But that's what happened to Austin Carroll, a 17-year-old senior at Garrett High School in Garrett, Indiana, suspended three months before graduation. 

"One of my tweets was, f****** is one of those f****** words you can f****** put anywhere in a f****** sentence and it still f****** makes sense," Carroll told The Indiana NewsCenter.

For that adolescent rehash of a tired stand-up comedy routine from a jillion years ago, Carroll now gets to matriculate through an alternative high school, where he'll still receive a diploma, but none of the final senior fun (including prom) that goes with it. 

"I thought it was pretty funny -- the school didn’t think so. They thought it was inappropriate," he told the INC.

Can't it be both? 

Not when those f-bombs are dropped on a school-issued computer, which is what the school told Carroll's mom, Pam Smith.

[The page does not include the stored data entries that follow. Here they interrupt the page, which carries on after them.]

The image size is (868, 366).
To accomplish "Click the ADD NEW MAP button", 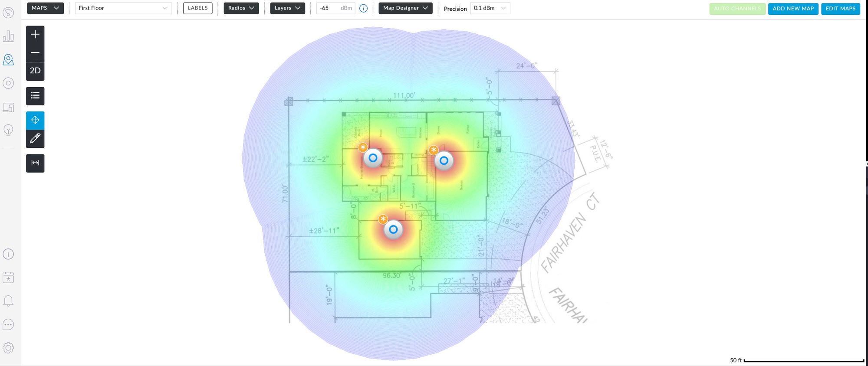I will pos(793,9).
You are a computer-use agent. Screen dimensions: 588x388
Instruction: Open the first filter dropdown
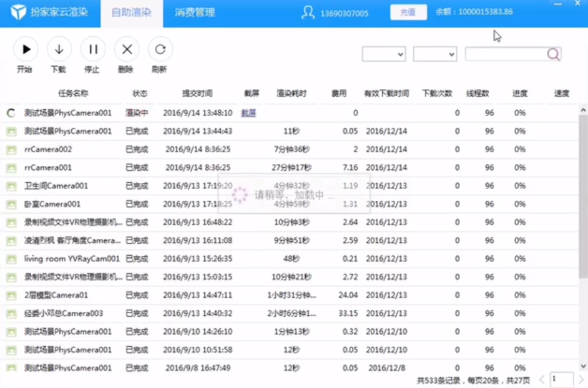tap(383, 54)
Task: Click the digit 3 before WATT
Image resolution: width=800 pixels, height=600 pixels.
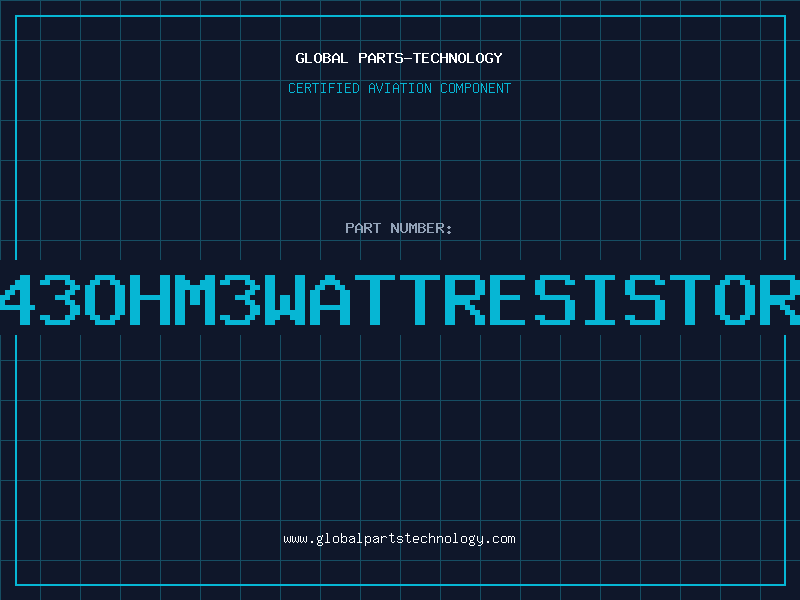Action: [240, 300]
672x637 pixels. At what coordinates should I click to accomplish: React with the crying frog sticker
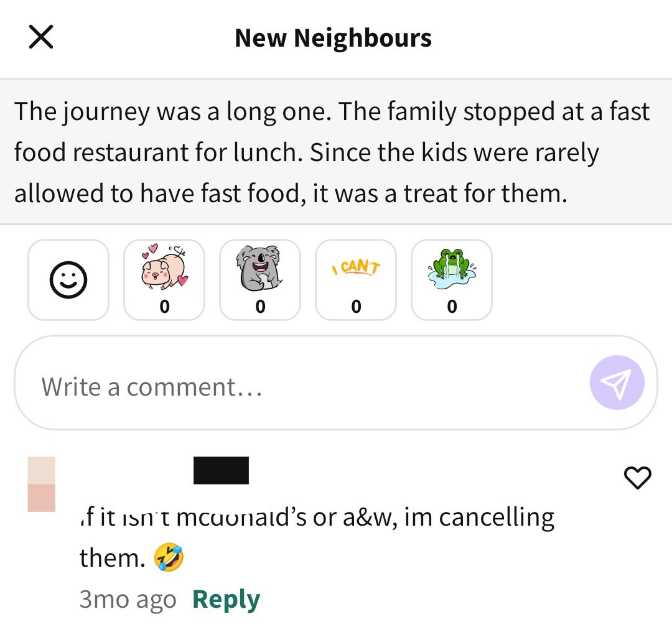452,280
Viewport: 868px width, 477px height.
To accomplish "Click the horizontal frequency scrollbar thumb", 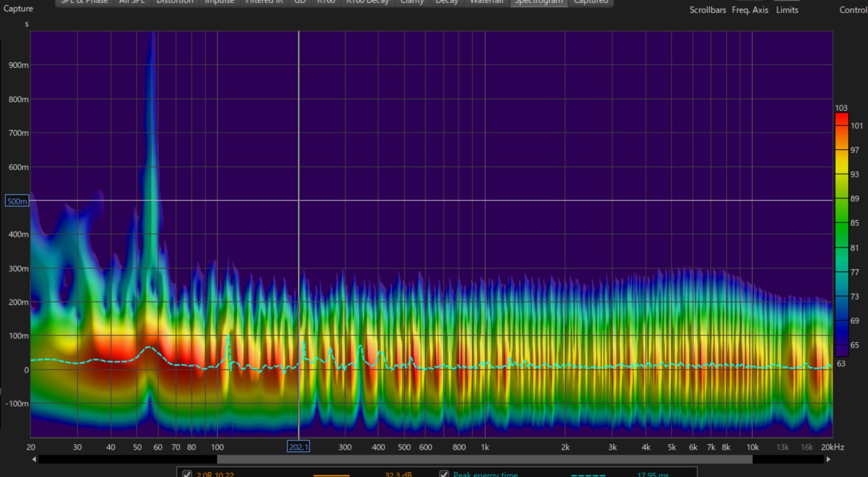I will [x=484, y=459].
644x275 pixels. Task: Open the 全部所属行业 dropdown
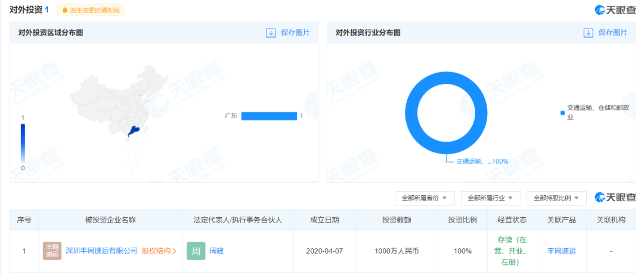click(491, 198)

Carroll contends the tweets came from his personal computer. His mom, however, was told, after a check of the home networking logs, that the tweets come from the school's computer, reports the Fort Wayne Journal Gazette. "She said she was told that if Carroll had his school laptop running, it would appear the tweet came from the school computer."

Indeed. While school Superintendent Dennis Stockdale wouldn't comment on the individual case, he did tell the Journal Gazette that "the school has never disciplined and will not discipline students for anything they tweet or put online using their own computer, on their own time, and outside the school’s network." We reached out to both Carroll and Garrett High School and will update this story when we hear back.

Surely then Carroll isn't the only kid to post something "inappropriate" on a school-issued computer. That's the opinion of Carroll's mom, who told the Journal Gazette she believes her son is being targeted for previous run-ins with school officials over noxious tweets.

“They need to go on every student and staff member’s computer and review them,” she said. "They'll find plenty of stuff." 

Hatchet job or not, Carroll did cross into free speech territories that are tough to defend if he did indeed use the school computer. ACLU attorney Aden Fine told me that "the courts are just starting to grapple with this issue, and the (U.S.) Supreme Court hasn't yet made clear what can and can't be punished in school."

While the ACLU is not involved in this incident, Aden added that such cases involving punishment of student behavior outside of school present a very slippery slope. "What kids say while they're not at school is not the school's business, that's for parents to decide," Fine said. "That's the way it's been for hundreds of hundreds of hundreds of years."